Fourth death at luxury resorts in Dominican Republic sparks concern among US tourists visiting country
The spate of mysterious deaths in the Dominican Republic has alarmed many, with reports now suggesting that another American died suddenly at a resort in the Caribbean nation six weeks before three other Americans died at another property on the other side of the island.
According to the Fox News, 67-year-old Robert Bell Wallace of California was in relatively good health and had been skiing in Lake Tahoe just a month before he arrived at the Hard Rock Hotel & Casino resort in Punta Cana on April 10 to attend his stepson's wedding.
On April 11, he reportedly consumed a scotch from his room minibar and immediately fell "very sick." He had blood in his urine and stool and, after two checkups by the hotel doctor, he was hospitalized.
Three days later, on April 14, he died. His family has said that the Dominican authorities are yet to provide them with a cause of death.
His death was confirmed by the US State Department, who said in a statement that they offer their "sincerest condolences to the family for their loss" but that they did not have any additional information to provide "out of respect for the family during their difficult time."
Wallace's is not the first such death at the resort in recent times.
A Maryland widow recently came out and questioned the circumstances surrounding the death of her husband, David Harrison, at the same resort last year.
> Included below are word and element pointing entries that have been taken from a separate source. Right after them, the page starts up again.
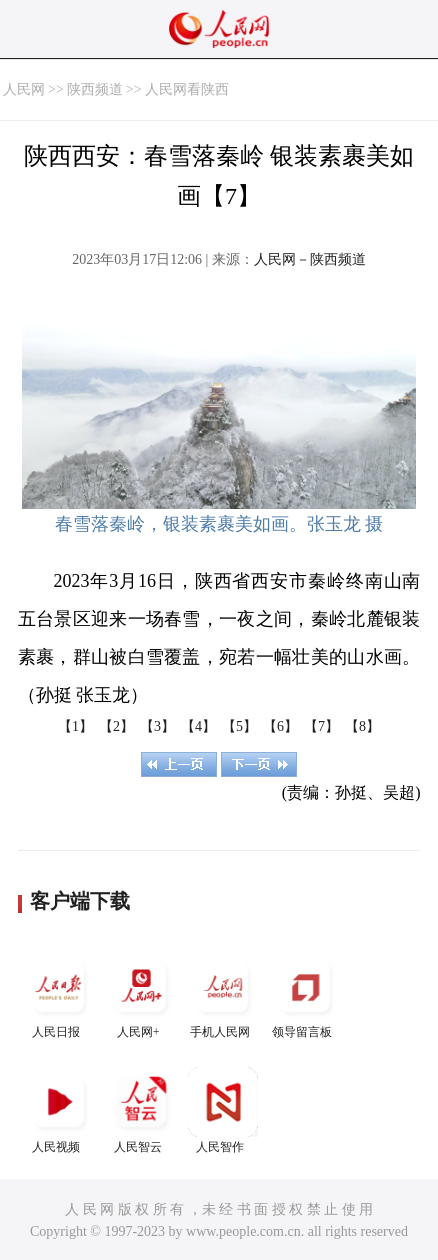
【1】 (75, 726)
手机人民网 (223, 995)
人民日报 (59, 995)
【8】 (362, 726)
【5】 (239, 726)
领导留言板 (305, 995)
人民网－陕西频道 (310, 259)
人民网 (24, 89)
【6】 (280, 726)
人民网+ (141, 995)
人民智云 (141, 1110)
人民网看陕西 (187, 89)
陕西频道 (95, 89)
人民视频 (59, 1110)
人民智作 (223, 1110)
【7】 (321, 726)
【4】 (198, 726)
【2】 (116, 726)
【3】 (157, 726)
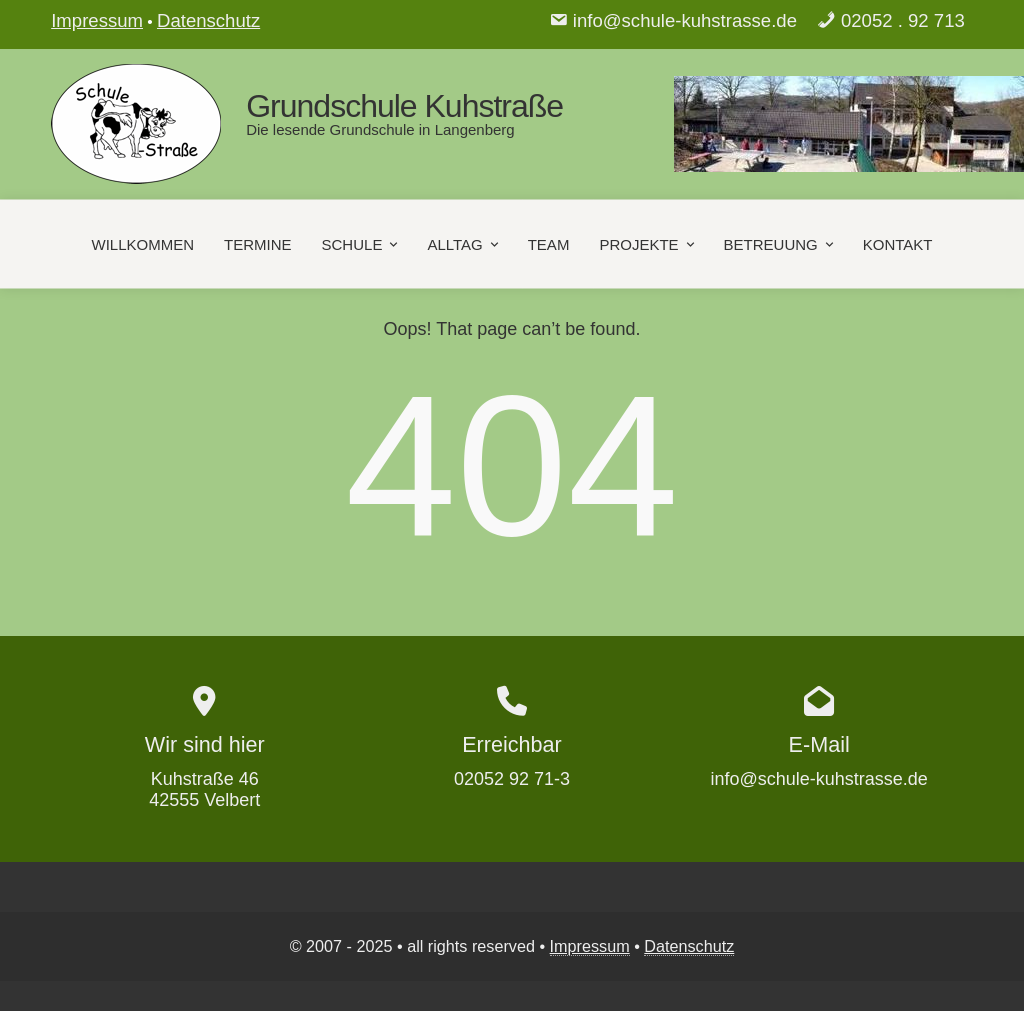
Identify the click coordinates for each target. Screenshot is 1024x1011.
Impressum (97, 20)
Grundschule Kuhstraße (404, 106)
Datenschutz (208, 20)
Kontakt (898, 243)
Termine (258, 243)
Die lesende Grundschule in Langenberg (380, 129)
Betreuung (780, 243)
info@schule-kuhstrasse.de (685, 20)
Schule (362, 243)
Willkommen (143, 243)
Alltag (464, 243)
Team (549, 243)
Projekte (648, 243)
She said she had gone with him to the resort with their 12-year-old son to celebrate their wedding anniversary and that he suddenly died. She described him as "very fit" and "very healthy" and said the recent string of deaths had caused her to question whether he did die of "natural causes."
Like Wallace, 41-year-old Miranda Schaup-Werner, of Pennsylvania, had also died after consuming a drink from a resort minibar on May 25, though she was staying across the island with her husband at the Bahia Principe Hotel's Luxury Bahia Principe Bouganville in La Romana at the time of her death.
Five days after Schaup-Werner's passing, Maryland couple Cynthia Day, 49, and Nathaniel Holmes, 63, were found dead in their rooms at an adjacent sister resort of the same hotel. A year prior to that, 51-year-old Yvette Monique Sport of Glenside, Pennsylvania, had also died after drinking from the minibar at that resort.
The Daily Mail reported that Sport's death certificate listed the cause of death as a heart attack. Preliminary tests performed on Schaup-Werner, Day, and Holmes also seemingly showed that they died of respiratory failure and pulmonary edema.
But Dominican authorities have insisted that preliminary or final autopsies indicated they all died of natural causes and each death was an isolated incident.
The families of the victims, however, have expressed their doubts, with some hiring lawyers and planning additional autopsies and tests in the US.
The Center for Disease Control and Prevention (CDC) has now joined other international agencies in conducting tests at the Bahia Principe properties, and the FBI has confirmed it is assisting local authorities in investigating the deaths.